The Apple biometric sign-on tool, Face ID, has some advocates and some detractors. To help you decide which camp you’re in, this ebook offers a look at this new way of handling biometric security.
From the ebook:
What is Face ID?
Still unlocking your phone with a fingerprint? How primitive! The modern smartphone user, provided they haves the latest Apple products, is unlocking their device with a glance.
Available on the iPhone X, iPhone Xr, iPhone Xs, iPhone Xs Plus, third-generation iPad Pro, and the iPad Pro 11”, Face ID is Apple’s next-generation biometric system that scans the face instead of a finger.
According to Apple, the likelihood of a random person being able to use their face to unlock someone else’s phone is 1:1,000,000. Touch ID’s odds are 1:50,000, making Face ID 20 times more secure.
While it may be more secure on paper, experience since the release of Face ID in late 2017 has proven otherwise. Proof-of-concept attacks using 3D-printed masks have been successful at cracking Face ID, and children that look similar to their parents, as well as twins, have been able to beat Face ID.

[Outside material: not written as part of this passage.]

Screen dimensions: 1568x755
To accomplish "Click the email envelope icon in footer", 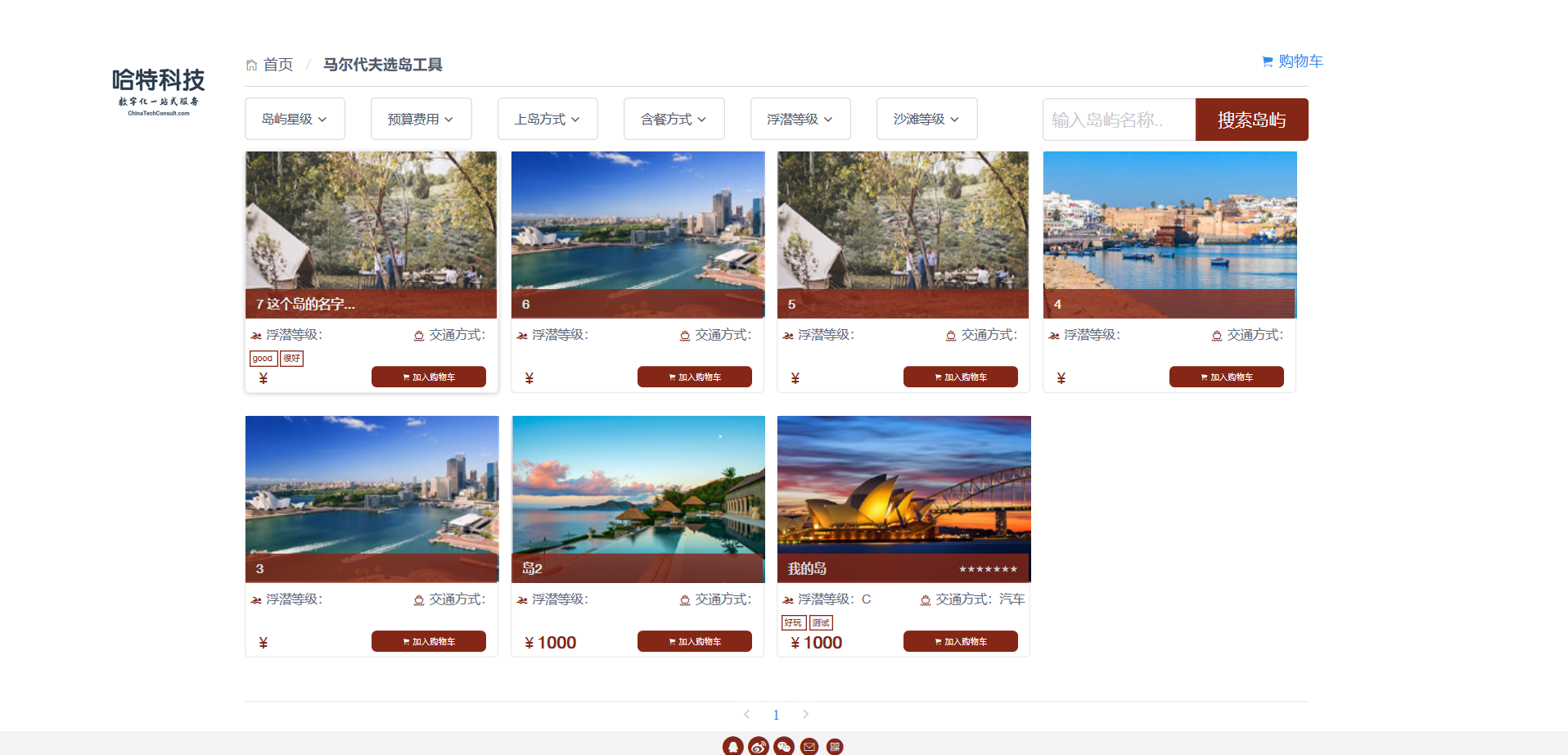I will click(809, 746).
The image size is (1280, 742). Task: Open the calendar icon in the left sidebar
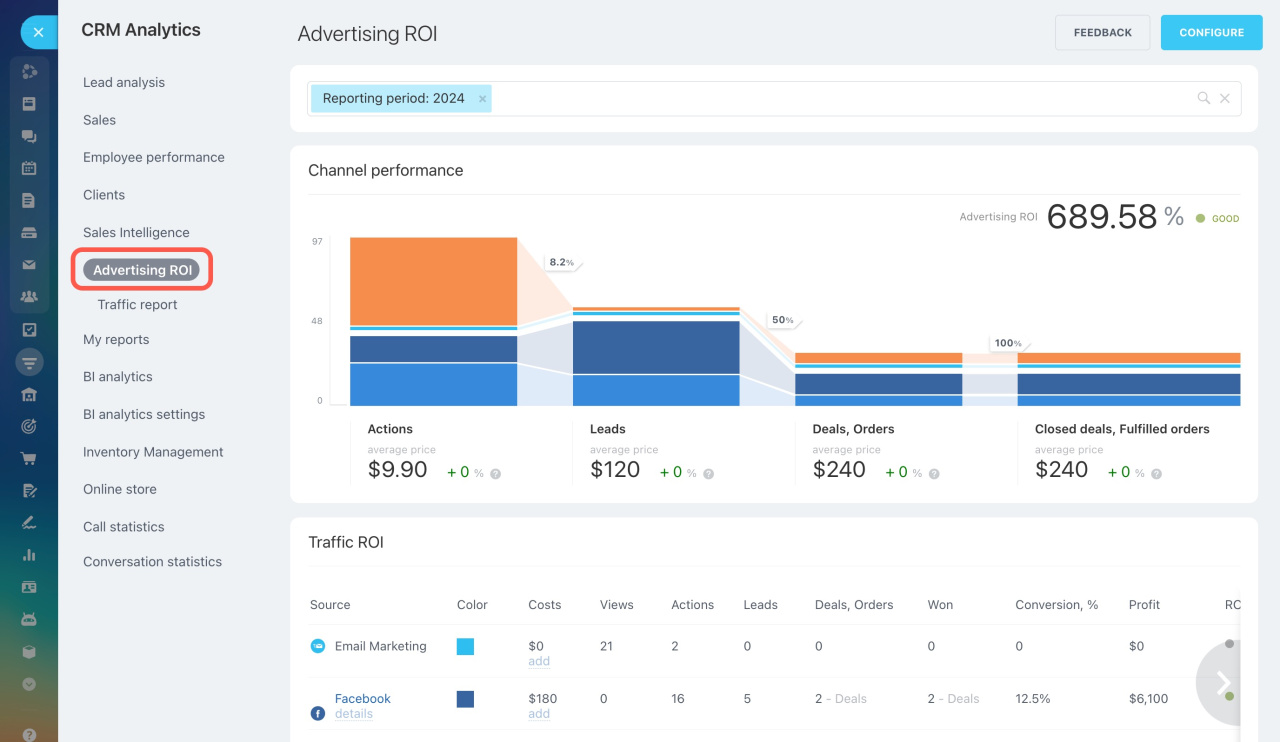(29, 168)
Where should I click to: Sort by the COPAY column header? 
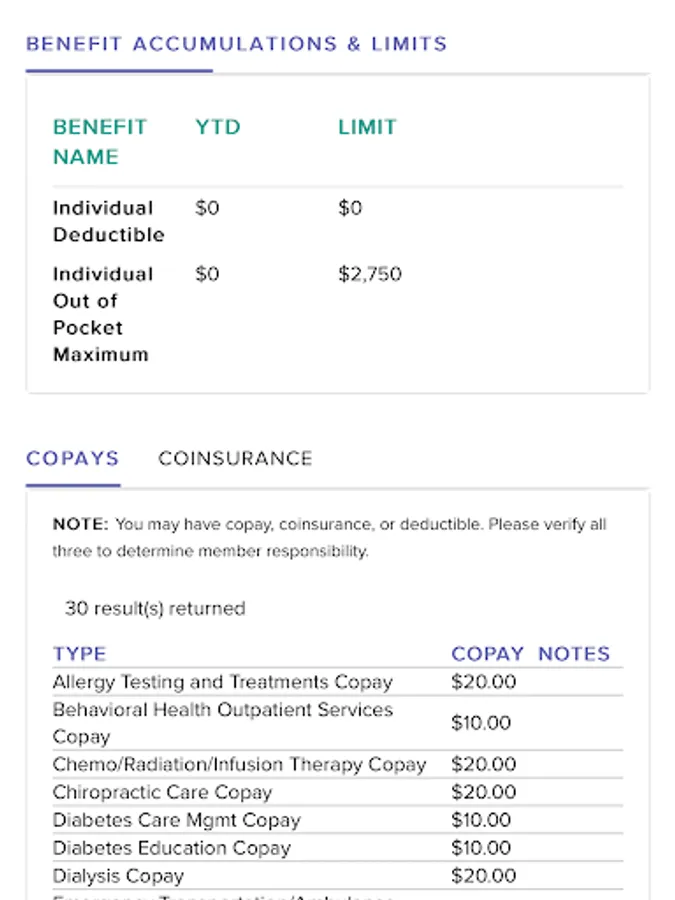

Sure, Face ID can be hacked, but it’s still difficult, and Apple users don’t need to worry about a stranger picking up their phone and cracking Face ID—it takes dedicated technology or a look-alike to put your security at risk.
Those concerned about law enforcement using Face ID to gain access to a secured device don’t need to worry either. A US judge ruled in January 2019 that forcing users to unlock devices using biometric security methods like Face ID violates both the fourth and fifth amendments to the US constitution.